La prima impressione, arrivando alla missione, fu una stretta al cuore. Non si vedeva niente nel buio della notte. Nessuna luce illuminava la cittadina e le strade, ma si vedeva solo qualche lampada a petrolio nelle povere capanne. Un po’ alla volta, ci abituammo alla nuova realtà e facemmo conoscenza con la gente che viveva nelle vicinanze della missione. Alcuni cristiani venivano a trovarci per darci il benvenuto. Subito, capimmo che bisognava imparare la lingua della popolazione, il Musey. Non esistevano libri o vocabolari, ma una suora si rese disponibile per introdurci negli arcani di quella lingua. Fu un lavoro non facile, perché non c’erano strumenti per studiare. Ci si affidava alle poche traduzioni della Bibbia che esistevano.

Poi, abbiamo conosciuto qualche giovane studente del Liceo della cittadina, che ci aiutava a capire le parole di questa lingua. Ci vollero sei mesi per iniziare a “balbettare” qualche semplice frase con la gente. Abbiamo cominciato a visitare i villaggi e le comunità cristiane, a celebrare l’Eucarestia la domenica, non in chiesa, ma sotto un albero… Così, ha avuto iniziò la nostra missione in Ciad.

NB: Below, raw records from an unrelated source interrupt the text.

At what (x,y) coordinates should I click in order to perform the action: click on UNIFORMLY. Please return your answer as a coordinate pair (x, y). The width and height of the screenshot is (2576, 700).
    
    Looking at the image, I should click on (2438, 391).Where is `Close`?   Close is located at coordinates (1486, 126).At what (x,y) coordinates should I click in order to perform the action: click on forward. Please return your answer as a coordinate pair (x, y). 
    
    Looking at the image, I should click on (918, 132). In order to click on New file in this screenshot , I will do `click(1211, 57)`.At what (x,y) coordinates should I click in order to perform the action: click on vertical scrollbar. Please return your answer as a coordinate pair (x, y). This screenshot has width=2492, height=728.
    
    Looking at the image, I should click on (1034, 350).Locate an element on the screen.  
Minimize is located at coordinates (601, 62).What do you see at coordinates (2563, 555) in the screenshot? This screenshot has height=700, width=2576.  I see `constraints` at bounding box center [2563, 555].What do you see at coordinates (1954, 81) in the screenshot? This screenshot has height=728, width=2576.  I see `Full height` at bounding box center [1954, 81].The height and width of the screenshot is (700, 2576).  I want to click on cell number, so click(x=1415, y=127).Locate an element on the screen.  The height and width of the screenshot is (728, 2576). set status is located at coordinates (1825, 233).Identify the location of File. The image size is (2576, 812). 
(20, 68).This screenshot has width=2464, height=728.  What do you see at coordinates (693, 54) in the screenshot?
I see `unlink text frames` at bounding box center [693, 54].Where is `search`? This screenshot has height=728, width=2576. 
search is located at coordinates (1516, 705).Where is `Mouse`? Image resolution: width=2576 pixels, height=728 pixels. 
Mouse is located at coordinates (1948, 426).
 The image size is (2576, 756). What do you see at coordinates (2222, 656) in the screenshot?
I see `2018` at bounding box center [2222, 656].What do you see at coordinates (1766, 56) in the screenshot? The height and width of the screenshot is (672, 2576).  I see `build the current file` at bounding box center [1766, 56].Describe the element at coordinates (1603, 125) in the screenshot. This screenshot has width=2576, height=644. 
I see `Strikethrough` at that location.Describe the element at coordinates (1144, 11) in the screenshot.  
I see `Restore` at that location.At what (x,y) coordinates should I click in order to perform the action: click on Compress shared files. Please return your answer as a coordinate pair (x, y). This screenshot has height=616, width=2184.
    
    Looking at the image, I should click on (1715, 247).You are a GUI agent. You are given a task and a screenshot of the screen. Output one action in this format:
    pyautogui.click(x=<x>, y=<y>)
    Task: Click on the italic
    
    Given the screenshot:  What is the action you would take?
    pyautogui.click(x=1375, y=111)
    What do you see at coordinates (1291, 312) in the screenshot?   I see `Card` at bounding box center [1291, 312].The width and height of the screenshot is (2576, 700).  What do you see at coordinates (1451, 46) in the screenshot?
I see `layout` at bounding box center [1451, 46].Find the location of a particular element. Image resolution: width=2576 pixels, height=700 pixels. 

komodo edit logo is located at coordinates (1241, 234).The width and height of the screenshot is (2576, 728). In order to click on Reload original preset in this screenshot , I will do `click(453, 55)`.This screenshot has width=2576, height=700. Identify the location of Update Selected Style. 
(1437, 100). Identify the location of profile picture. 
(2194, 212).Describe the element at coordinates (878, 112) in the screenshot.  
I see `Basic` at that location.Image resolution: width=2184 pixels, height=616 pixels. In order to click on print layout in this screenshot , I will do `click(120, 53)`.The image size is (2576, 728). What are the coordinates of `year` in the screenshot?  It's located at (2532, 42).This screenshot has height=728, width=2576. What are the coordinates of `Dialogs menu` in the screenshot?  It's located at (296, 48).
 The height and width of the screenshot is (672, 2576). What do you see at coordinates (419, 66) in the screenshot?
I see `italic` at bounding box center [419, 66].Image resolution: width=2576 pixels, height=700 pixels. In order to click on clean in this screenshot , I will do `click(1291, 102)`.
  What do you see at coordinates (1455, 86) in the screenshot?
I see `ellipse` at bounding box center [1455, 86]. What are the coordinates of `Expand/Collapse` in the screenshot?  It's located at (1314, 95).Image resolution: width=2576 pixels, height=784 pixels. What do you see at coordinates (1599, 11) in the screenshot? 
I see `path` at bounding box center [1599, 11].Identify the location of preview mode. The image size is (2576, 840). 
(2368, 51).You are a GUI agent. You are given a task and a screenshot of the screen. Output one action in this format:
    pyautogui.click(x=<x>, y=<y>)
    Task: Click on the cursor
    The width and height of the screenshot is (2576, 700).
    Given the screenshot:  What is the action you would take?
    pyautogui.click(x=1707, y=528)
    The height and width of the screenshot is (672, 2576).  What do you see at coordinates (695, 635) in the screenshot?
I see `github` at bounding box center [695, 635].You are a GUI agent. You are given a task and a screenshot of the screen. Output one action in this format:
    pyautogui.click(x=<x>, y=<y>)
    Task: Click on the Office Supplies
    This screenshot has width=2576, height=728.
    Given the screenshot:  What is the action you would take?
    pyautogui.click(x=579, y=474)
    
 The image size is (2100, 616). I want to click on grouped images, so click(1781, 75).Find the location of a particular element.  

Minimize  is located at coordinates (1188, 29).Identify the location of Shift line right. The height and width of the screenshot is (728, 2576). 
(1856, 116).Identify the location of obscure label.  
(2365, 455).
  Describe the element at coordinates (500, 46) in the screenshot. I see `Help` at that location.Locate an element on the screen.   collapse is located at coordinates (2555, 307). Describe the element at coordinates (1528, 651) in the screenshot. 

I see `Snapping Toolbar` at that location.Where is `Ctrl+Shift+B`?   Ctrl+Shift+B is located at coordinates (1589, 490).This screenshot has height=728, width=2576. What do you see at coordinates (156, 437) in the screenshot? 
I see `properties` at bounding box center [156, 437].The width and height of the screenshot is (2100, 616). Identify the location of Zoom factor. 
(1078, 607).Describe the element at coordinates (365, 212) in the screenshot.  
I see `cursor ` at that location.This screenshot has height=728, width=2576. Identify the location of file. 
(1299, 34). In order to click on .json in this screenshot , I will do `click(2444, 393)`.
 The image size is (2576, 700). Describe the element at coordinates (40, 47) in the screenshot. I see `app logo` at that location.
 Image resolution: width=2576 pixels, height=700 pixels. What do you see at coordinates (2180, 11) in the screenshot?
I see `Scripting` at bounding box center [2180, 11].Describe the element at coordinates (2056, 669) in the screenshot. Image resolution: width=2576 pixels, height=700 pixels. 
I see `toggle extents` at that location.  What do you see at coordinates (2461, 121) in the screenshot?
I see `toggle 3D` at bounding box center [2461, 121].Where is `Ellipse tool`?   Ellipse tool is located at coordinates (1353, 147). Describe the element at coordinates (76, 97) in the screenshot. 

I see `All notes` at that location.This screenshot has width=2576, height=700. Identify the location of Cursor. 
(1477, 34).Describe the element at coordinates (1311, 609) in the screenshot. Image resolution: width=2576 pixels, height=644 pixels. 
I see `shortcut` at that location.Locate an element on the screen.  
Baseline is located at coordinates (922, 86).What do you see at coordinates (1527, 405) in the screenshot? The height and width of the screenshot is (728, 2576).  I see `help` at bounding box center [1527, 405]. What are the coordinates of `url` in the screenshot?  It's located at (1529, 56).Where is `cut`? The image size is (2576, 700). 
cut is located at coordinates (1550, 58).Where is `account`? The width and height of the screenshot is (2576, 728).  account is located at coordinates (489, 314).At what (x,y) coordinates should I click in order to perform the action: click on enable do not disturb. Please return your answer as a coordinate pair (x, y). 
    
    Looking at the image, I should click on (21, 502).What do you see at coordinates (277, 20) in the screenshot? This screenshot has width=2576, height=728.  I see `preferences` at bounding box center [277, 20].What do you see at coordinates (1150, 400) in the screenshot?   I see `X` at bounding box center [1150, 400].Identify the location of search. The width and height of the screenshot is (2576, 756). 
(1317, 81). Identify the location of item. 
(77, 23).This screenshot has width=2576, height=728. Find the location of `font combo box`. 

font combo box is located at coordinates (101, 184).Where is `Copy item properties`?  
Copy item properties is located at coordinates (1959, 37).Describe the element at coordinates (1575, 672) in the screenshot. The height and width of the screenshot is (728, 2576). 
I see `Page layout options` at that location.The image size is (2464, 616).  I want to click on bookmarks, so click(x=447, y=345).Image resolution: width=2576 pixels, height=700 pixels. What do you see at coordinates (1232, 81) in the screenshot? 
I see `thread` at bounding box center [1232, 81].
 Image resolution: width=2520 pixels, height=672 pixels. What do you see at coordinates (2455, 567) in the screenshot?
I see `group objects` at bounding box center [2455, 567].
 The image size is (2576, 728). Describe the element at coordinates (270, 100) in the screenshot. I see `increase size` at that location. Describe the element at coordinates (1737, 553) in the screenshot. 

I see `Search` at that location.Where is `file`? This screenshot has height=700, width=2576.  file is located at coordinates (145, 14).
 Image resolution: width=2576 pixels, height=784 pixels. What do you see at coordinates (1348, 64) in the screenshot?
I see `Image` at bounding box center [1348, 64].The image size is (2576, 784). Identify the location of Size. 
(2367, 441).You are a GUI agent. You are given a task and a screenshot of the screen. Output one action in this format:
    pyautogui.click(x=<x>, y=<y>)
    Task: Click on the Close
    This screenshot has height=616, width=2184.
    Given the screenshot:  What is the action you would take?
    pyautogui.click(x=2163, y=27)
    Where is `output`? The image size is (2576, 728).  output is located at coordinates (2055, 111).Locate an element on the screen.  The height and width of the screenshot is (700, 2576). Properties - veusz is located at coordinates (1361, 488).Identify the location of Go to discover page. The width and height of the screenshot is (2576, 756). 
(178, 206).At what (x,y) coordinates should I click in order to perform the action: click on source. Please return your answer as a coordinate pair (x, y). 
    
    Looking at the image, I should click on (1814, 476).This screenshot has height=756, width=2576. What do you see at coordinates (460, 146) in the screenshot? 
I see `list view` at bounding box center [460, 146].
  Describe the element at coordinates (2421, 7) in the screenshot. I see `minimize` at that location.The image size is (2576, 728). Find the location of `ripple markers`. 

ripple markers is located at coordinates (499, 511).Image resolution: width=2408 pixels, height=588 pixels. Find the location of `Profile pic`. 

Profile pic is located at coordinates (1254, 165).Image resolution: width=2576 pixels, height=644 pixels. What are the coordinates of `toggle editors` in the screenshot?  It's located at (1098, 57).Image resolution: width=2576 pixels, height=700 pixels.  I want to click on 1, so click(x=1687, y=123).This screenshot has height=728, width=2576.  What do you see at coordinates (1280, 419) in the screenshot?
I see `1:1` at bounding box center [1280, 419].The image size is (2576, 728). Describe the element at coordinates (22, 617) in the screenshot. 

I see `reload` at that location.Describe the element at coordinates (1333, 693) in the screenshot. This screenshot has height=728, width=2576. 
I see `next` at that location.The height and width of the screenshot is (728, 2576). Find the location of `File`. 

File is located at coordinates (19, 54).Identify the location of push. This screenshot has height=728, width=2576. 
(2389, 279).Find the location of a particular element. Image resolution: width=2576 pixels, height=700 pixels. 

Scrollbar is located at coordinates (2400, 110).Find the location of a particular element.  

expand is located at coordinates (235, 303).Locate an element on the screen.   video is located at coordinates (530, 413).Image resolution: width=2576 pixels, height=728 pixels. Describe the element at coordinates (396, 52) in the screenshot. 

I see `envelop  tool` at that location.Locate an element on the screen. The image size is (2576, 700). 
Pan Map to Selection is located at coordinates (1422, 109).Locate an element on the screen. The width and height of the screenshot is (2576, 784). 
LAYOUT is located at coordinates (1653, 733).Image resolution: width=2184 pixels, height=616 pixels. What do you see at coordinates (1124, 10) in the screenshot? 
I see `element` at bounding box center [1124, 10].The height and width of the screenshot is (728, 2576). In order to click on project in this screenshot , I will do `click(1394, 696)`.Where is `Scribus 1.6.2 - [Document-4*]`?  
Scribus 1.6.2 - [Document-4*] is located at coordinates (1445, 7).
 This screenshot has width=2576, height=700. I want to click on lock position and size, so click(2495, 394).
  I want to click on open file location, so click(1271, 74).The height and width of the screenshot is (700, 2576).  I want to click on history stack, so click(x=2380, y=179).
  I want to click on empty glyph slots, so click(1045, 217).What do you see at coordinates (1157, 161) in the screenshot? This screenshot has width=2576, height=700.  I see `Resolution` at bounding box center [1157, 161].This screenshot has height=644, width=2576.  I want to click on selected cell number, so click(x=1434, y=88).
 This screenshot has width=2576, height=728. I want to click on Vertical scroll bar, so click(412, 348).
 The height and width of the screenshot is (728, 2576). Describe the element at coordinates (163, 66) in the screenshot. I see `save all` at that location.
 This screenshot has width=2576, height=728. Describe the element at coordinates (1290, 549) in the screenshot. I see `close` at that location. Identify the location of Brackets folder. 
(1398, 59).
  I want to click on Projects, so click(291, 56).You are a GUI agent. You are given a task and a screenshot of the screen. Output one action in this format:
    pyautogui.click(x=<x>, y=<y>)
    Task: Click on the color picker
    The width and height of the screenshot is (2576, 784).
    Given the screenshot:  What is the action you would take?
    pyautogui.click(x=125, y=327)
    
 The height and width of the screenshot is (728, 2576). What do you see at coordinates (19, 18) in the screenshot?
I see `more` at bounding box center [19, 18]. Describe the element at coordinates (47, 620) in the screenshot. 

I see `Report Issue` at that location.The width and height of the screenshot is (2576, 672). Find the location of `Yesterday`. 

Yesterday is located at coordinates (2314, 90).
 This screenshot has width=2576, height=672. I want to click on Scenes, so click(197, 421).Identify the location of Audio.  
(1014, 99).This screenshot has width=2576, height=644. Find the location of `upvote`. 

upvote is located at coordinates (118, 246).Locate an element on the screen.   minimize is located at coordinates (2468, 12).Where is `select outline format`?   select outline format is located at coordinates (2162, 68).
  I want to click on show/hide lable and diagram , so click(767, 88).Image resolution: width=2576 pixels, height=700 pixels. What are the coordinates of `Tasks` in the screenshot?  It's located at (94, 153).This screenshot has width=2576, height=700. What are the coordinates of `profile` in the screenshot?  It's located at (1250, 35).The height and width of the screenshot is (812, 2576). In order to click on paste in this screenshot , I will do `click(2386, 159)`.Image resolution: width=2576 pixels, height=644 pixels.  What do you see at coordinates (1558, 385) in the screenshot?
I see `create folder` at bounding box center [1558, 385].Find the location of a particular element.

Furono anni di intenso lavoro pastorale, seguendo le comunità di villaggio, i gruppi di catecumeni e le celebrazioni della domenica. Era prima evangelizzazione. Non esisteva un messale in lingua, non c’erano chiese dove celebrare, esisteva solo una grande massa di gente che si avvicinava alla missione e chiedeva di essere battezzata. Fu un lavoro paziente di preparazione dei catechisti, di organizzazione delle comunità, della carità e di altre iniziative di sviluppo nei villaggi.

Curando la formazione dei catechisti, riuscimmo a creare un percorso catecumenale per chi chiedeva di diventare cristiano. Era molto interessante il metodo preparato dai missionari che ci avevano preceduto, basato sull’oralità. Proponevamo ai catecumeni un cammino di cinque anni per conoscere Gesù e il suo vangelo, la chiesa e i sacramenti. E tutto questo a partire dalla memorizzazione dei vangeli, degli Atti degli apostoli e qualche brano delle lettere apostoliche. Un po’ alla volta i frutti arrivarono e, dopo anni di “siccità”, ecco i primi battesimi a Pasqua di ogni anno. Le comunità si arricchivano di nuovi catechisti e di nuovi cristiani.